When she retired at age 46, The National Ballet of Canada was falling off the international radar. The province and city had cut funding, attendance was declining, donations had stalled, and the company would soon be settling a wrongful termination suit with another dancer for a reported $1.6 million. It needed help.
A year later, Kain was hired as an “artistic associate,” where she was charged with fundraising to save the upcoming production of Swan Lake, on the verge of cancellation because it was too expensive. She was terrified, dreading the wining and dining that came with the position. She would later explain,
“I’m not a businessperson, I’m not a fundraiser. I’m an artist.”
Once again, she had to push away her fear and become a character, but this time, she wasn’t on stage. In pitch meetings, she didn’t let her fear show, and managed to raise $250,000 — enough to save Swan Lake — from top Canadian businesspeople such as then-Harlequin president William Lawrence Heisey and investment executive Jim Pitblado.
“Karen likes to hide her light under a bushel basket,” says Pitblado. “But when she’s talking about the company, that reserve disappears. She’s so natural in communicating her vision and commitment. It’s like a supreme allied commander motivating the troops.”
For Kain, playing a formidable businesswoman is much like playing Princess Aurora — a role she didn’t see herself in at first, but soon became natural. If she had accepted her self-imposed barrier of just being a ballerina, we wouldn’t know her name today. Like most retired ballerinas, Kain would have faded into the abyss. Instead, she’s at the peak of her power as the National Ballet’s current artistic director.

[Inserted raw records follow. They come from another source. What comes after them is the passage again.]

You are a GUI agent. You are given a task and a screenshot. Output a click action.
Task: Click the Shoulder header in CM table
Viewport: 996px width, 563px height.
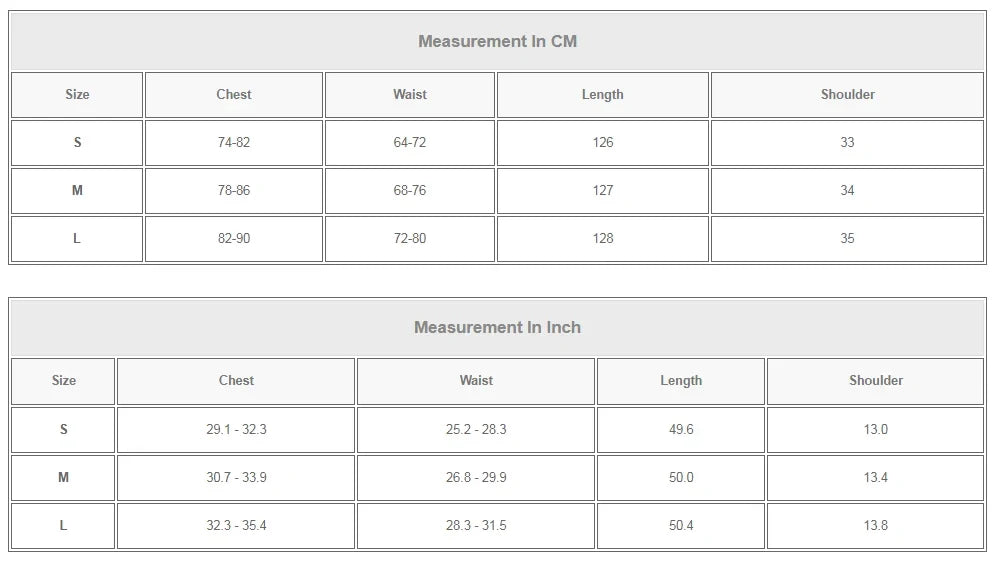click(847, 95)
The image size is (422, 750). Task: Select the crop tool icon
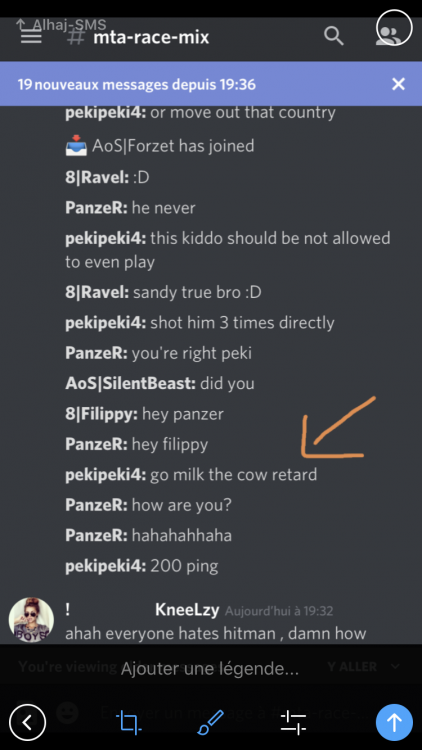(130, 722)
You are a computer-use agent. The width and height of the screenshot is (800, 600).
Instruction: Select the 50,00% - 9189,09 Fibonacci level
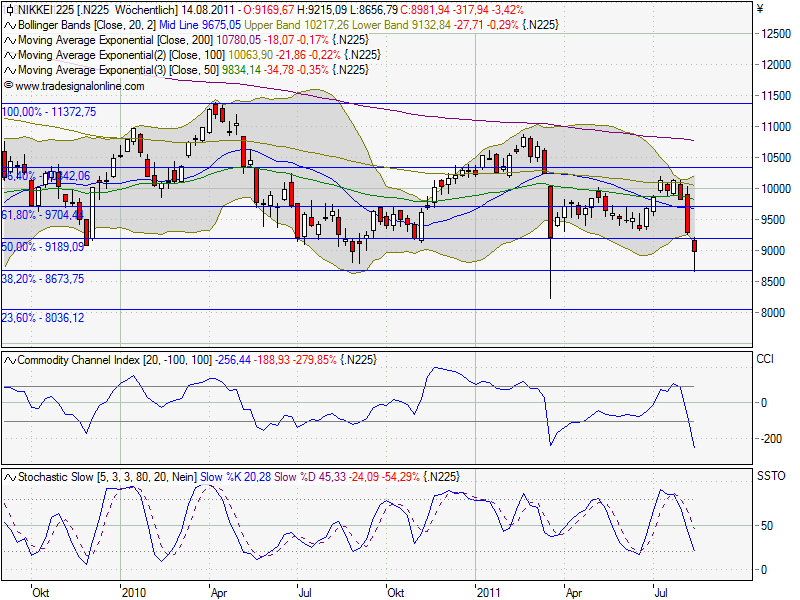point(42,244)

It’s easy for us to say, “I’m not that person” or “I could never do that,” and stick to what you know. What’s difficult — and more rewarding — is plunging into where you want to be. Don’t talk yourself into being content where you are. Go out into the unknown, and act like you know what you’re doing. Even if you don’t know how to take the first step, like Kain, you’ll figure it out as you go.